DOCUMENT TEXT ::

A technology transfer agreement for the developments achieved within the Think2Move project has been signed between CEA and the company ONWARD Medical. This agreement will enable the transition to a larger-scale, multi-center clinical trial and, ultimately, the availability of a neuroprosthesis that can be used by a greater number of patients.

Problem: Nearly 500.000 people sustain a spinal cord injury (SCI) every year, with dramatic human, societal and economical cost. In the most severe cases, the SCI leads to complete paralysis of both legs, which binds patients to a wheelchair for the rest of their life, with no treatment perspective.

Current solution: Recent advances in the field of neuroprosthetics opened prospects for solutions to alleviate some of the motor deficits associated with SCI, and thus increase the autonomy of affected patients. For example, we recently showed that the application of epidural electrical stimulation over the lumbosacral spinal cord restored standing, walking, cycling and swimming in patients with clinically incomplete and clinically complete SCI. This recovery required real-time control of the stimulation, since the individual dorsal roots of the spinal cord must be targeted with a spatial and temporal sequence that coincides with the intended movements.

Current barriers: The detection of the intended movements is critical to synchronize the stimulation with the intended movements. We have used motion sensors to detect intended movements from movements of body parts that have not been completely paralyzed by the SCI. This approach is sufficient to detect ongoing movements, but it fails to anticipate task transitions or volitional adjustment of movement—as necessary to support mobility in everyday life. Complex motor control cannot be achieved with external sensors only and would trigger unnatural compensatory movements.

Hypothesis and approach: We previously developed a brain-spine interface (BSI) that links motor intentions decoded from recordings of motor cortex activity to the delivery of epidural electrical stimulation targeting the dorsal roots of lumbar segments. This BSI immediately restored voluntary control of walking in a non-human primate model of leg paralysis, and augmented neuroplasticity and functional recovery when combined with gait rehabilitation. Our aim is to translate this BSI concept into a treatment to overcome paralysis and augment recovery in humans with SCI. This BSI is contingent on a system capable of decoding motor intention from brain recordings. We have developed WIMAGINE, the first fully-implantable system that enables safe long-term wireless recording of motor cortex activity with high reliability in humans. WIMAGINE allowed two individuals with complete paralysis to control computer programs and a full-body exoskeleton with their motor intent.
We have interfaced WIMAGINE to an implantable neurostimulator for real-time control of epidural electrical stimulation, establishing the first fully implantable BSI for humans. We obtained approval from the Swiss Ethics committee (CER-VD2020- 01814) to implant this fully implantable BSI in three patients with chronic paralysis. In this study, we will explore the safety preliminary efficacy of this BSI to restore voluntary movement and mobility, and to increase neurological recovery in response to rehabilitation.
In this joint proposal between the CEA/Clinatec and the CHUV/EPFL teams, we propose to build on the approved proof-of-concept STIMO-BSI trial and implement new concepts to increase the degree of voluntary control allowed by the BSI and explore the exquisite details of sensorimotor neural coding. In parallel, we will develop a user-friendly portable system that will allow the participants to operate the BSI outside hospital settings. This portable BSI will support a transition to home use where the participants will test the opportunities and constraints of integrating the BSI into their everyday lives.

Expected results and impact: This project represents the unique opportunity to gather highly synergistic teams of engineers, scientists and clinicians in France and Switzerland to combine cutting-edge neurotechnologies into an integrated system that will restore voluntary control of leg movements and mobility in patients with chronic paralysis.

DATA UNDER STUDY ::
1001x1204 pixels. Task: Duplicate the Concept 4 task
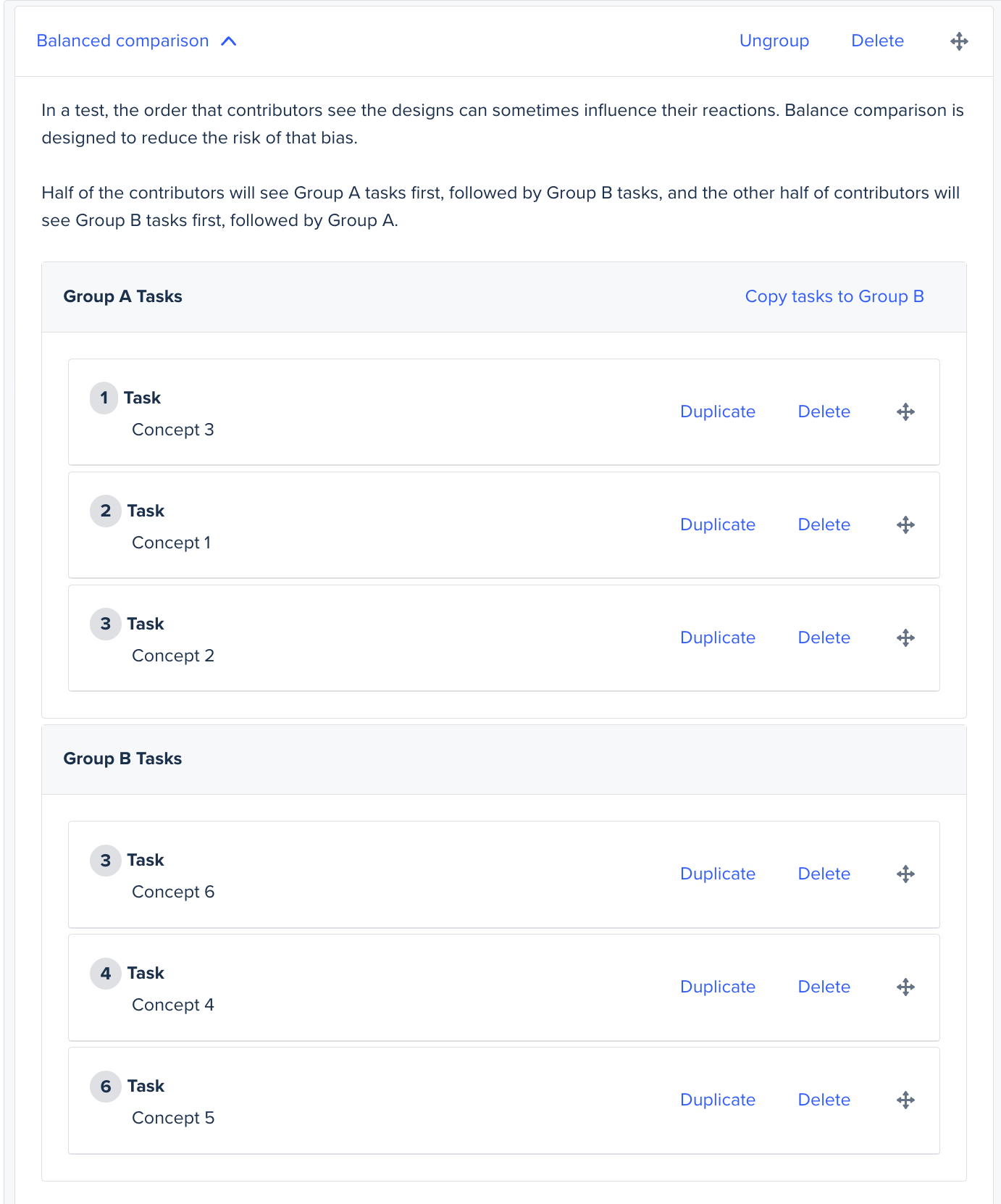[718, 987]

---

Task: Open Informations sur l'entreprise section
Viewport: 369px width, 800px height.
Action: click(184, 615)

PROBLEM TO SOLVE :: In the text about the Think2Move project, which company signed the technology transfer agreement with CEA?

OUTPUT FOR THIS EXERCISE :: ONWARD Medical